Si le All-Star Game est l’occasion pour les fans de récompenser leurs joueurs préférés en leur offrant une sélection dans le match des étoiles, tout le monde n’est pas logé à la même enseigne. En effet, si certains joueurs comme Klay Thompson (blessé cette saison) récoltent un nombre de voix hallucinant, d’autres se plaignent d’un manque de soutien. En s’étant récemment exprimé à ce sujet, Rudy Gobert aurait mis en avant un réel manque d’aide de la part des fans français pour l’aider à rejoindre les rangs étoilés. Caprice de star ou mal profond ? Tentative d’analyse.

NB : Les explications données ci-après sont principalement énoncées au conditionnel car elles relèvent de suppositions et ne s’appuient pas sur des faits vérifiés. Le point de vue exposé est subjectif et peut tout à fait être remis en cause.

Le nombre ne fait pas la force

Parfois, être le seul grand sportif de son pays dans une discipline a du bon. Si on dit souvent que le nombre fait la force, ce n’est pas forcément le cas dans le votes du All-Star Game. Si l’on prend l’exemple d’une franchise comme les Lakers, l’association LeBron James/Anthony Davis répartit un certain nombre de voix entre les deux joueurs qui auraient sûrement un total plus élevé s’ils jouaient chacun dans une franchise différente. Si la comparaison entre les fans d’une franchise NBA et les fans venant d’un pays est assez approximative, on peut tout de même rapporter cette idée à la France. Avec des nombreux joueurs français évoluant en NBA, chacun ne se retrouve pas dans les mêmes superstars françaises et se reconnaissent peut-être plus en Evan Fournier ou Nicolas Batum qu’en Rudy Gobert. Oui, un vote pour le All-Star Game laisse finalement la place pour insérer toutes ces personnes dans une sélection, mais les fans sont potentiellement moins enclins à faire plusieurs « sacrifices » en remplaçant une de leurs idoles (voire plus bas) par un joueur venant de leurs pays.

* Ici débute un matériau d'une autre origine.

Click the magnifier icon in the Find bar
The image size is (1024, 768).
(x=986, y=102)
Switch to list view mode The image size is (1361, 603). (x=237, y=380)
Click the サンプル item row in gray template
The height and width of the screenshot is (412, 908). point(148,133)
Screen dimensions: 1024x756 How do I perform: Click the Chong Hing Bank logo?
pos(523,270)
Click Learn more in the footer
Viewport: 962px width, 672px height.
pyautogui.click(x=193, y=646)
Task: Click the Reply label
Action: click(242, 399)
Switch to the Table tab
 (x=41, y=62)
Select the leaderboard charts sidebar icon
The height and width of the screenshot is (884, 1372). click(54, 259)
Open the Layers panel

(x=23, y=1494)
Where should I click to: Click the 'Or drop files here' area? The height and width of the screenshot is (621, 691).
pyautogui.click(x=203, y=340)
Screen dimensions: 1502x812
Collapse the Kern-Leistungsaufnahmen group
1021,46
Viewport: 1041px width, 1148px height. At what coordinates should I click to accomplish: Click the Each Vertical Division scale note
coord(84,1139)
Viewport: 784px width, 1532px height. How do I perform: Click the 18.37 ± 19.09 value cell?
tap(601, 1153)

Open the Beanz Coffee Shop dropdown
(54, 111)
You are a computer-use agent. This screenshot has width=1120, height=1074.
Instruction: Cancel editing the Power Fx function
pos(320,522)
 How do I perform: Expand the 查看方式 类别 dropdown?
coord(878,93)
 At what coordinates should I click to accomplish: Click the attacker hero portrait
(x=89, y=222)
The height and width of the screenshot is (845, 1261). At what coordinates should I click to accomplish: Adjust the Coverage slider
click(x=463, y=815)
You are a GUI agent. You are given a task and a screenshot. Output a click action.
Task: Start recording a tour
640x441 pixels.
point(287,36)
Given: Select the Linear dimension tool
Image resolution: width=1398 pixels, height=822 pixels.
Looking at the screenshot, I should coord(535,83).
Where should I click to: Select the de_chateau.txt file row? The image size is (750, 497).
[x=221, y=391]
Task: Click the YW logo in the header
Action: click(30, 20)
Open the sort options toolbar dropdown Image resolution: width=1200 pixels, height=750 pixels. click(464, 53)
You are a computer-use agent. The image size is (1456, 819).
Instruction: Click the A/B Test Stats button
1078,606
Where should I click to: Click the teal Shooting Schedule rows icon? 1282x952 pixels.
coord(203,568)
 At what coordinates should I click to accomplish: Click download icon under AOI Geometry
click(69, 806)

Si la France est un pays de basket, la pluralité des acteurs incarnant ce sport outre-Atlantique peut donc influer sur leur popularité qui, a posteriori, déteint également sur les résultats des votes pour le All-Star Game. Par ailleurs, une autre raison potentiellement à même d’expliquer le nombre relativement faible de votes pour les joueurs français dans ce genre d’évènement serait la fierté nationale moindre d’avoir des joueurs de haut calibre en NBA. Déjà lorsque Tony Parker évoluait dans le monde professionnel américain, son aura ne lui permettait pas de truster les premières places du classement chaque année. En revanche, ce fut le cas dans d’autres pays où certains joueurs furent de véritables héros national. En Géorgie, Zaza Pachulia est une icône qui déchaîne les passions qui profita du sentiment national dans son pays pour s’inviter dans les premières positions des votes All-Star. Avant lui, Yao Ming avait profité de l’engouement en Chine pour terminer en tête des votes lors de plusieurs saisons. Si cela relève plus de l’identité nationale que de la passion pour un joueur, cela reste des facteurs déterminants dans l’élection d’un joueur étranger en NBA.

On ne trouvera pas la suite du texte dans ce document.